Auf die Rechtsbeschwerde des Antragsgegners hob der BGH den Beschluss des OLG auf und verwies die Sache zur erneuten Verhandlung und Entscheidung an das OLG zurück.

Die Gründe:
Das OLG ist zwar zu Recht davon ausgegangen, dass das Verfahrenskostenhilfegesuch nach dem hier noch anzuwendenden - bis zum 31.12.2012 geltenden - Recht (vgl. nunmehr seit 1.1.2013 § 64 Abs. 1 S. 2 FamFG) nach § 113 Abs. 1 FamFG i.V.m. § 117 Abs. 1 S. 1 ZPO beim Rechtsmittelgericht als Verfahrensgericht einzureichen war. Daran ist, wie das OLG zutreffend hervorgehoben hat, durch das zum 1.9.2009 in Kraft getretene Verfahrensrecht auch in Familienstreitsachen (zunächst) nichts geändert worden. Dem Antragsgegner ist jedoch Wiedereinsetzung in den vorigen Stand zu gewähren, denn seiner Anwältin ist die unzutreffende Adressierung des Verfahrenskostenhilfeantrags an das AG nicht als Verschulden anzulasten.

Der Rechtsirrtum eines Rechtsanwalts ist zwar in der Regel nicht unverschuldet, denn nach der Rechtsprechung des BGH muss ein Rechtsanwalt die Gesetze kennen, die in einer Anwaltspraxis gewöhnlich zur Anwendung kommen. Eine irrige Auslegung des Verfahrensrechts kann aber als Entschuldigungsgrund dann in Betracht kommen, wenn der Prozessbevollmächtigte - unter Zugrundelegung eines strengen Bewertungsmaßstabs - die volle, von einem Rechtsanwalt zu fordernde Sorgfalt aufgewendet hat, um zu einer richtigen Rechtsauffassung zu gelangen, und der Rechtsirrtum also nicht vermeidbar war.

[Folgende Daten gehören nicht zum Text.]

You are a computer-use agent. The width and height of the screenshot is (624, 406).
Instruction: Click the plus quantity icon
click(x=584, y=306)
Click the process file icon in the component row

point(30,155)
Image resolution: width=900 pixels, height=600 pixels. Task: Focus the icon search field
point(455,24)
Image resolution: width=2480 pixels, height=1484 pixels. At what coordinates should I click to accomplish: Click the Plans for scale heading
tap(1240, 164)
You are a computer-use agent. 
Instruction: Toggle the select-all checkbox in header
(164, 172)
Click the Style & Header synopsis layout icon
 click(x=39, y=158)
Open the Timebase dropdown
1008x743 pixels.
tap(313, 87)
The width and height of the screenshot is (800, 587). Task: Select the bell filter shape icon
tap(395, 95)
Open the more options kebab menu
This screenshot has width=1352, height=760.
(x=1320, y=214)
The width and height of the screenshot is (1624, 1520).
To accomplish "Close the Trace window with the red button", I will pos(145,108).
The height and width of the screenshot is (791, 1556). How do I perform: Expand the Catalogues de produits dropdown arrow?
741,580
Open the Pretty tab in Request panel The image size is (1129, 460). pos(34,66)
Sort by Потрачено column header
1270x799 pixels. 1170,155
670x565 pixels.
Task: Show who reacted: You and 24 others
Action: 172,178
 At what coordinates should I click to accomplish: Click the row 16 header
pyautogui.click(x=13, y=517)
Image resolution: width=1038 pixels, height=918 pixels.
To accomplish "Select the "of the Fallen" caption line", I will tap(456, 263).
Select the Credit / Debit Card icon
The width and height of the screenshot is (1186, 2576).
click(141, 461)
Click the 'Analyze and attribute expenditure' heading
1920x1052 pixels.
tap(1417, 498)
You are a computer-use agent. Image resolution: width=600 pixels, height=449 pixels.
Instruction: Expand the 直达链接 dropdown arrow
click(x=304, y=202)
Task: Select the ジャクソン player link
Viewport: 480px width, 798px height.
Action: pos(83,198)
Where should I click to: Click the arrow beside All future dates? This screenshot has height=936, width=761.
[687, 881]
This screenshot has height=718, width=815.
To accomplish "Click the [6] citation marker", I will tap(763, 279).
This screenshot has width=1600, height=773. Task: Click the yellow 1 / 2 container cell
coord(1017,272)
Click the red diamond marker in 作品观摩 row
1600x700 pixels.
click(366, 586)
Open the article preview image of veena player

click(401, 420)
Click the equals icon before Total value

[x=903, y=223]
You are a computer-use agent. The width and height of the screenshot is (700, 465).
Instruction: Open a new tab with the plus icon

Dies war für die hier vorliegende Fallgestaltung nach Erlass des angefochtenen Beschlusses zu bejahen. Die Frage, bei welchem Gericht Verfahrenskostenhilfe für eine beabsichtigte Beschwerde zu beantragen war, war unter den OLG's zu der Zeit umstritten und eine eindeutig überwiegende Auffassung hatte sich noch nicht gebildet. Zudem hatte sich die zunächst veröffentlichte Rechtsprechung für eine Einreichung des Verfahrenskostenhilfegesuchs beim AG ausgesprochen. Außerdem hat diese Meinung in der zum 1.1.2013 in Kraft getretenen gesetzlichen Neuregelung ihren Niederschlag gefunden. Danach sind nach § 64 Abs. 1 S. 2 FamFG Anträge auf Bewilligung von Verfahrenskostenhilfe für eine beabsichtigte Beschwerde bei dem Gericht "einzulegen", dessen Beschluss angefochten werden soll.

Vor diesem Hintergrund war von einem Rechtsanwalt, der bei der bestehenden unklaren Rechtslage mangels vorliegender höchstrichterlicher Rechtsprechung einer in der Rechtsprechung der OLG's und im Schrifttum stark vertretenen Auffassung gefolgt ist, auch nicht zu verlangen, dass er das Verfahrenskostenhilfegesuch sowohl bei dem AG als auch bei dem OLG einreichte, so dass ihm auch im Hinblick auf das Gebot der Wahl des sichersten Weges im Ergebnis kein Verschuldensvorwurf zu machen ist.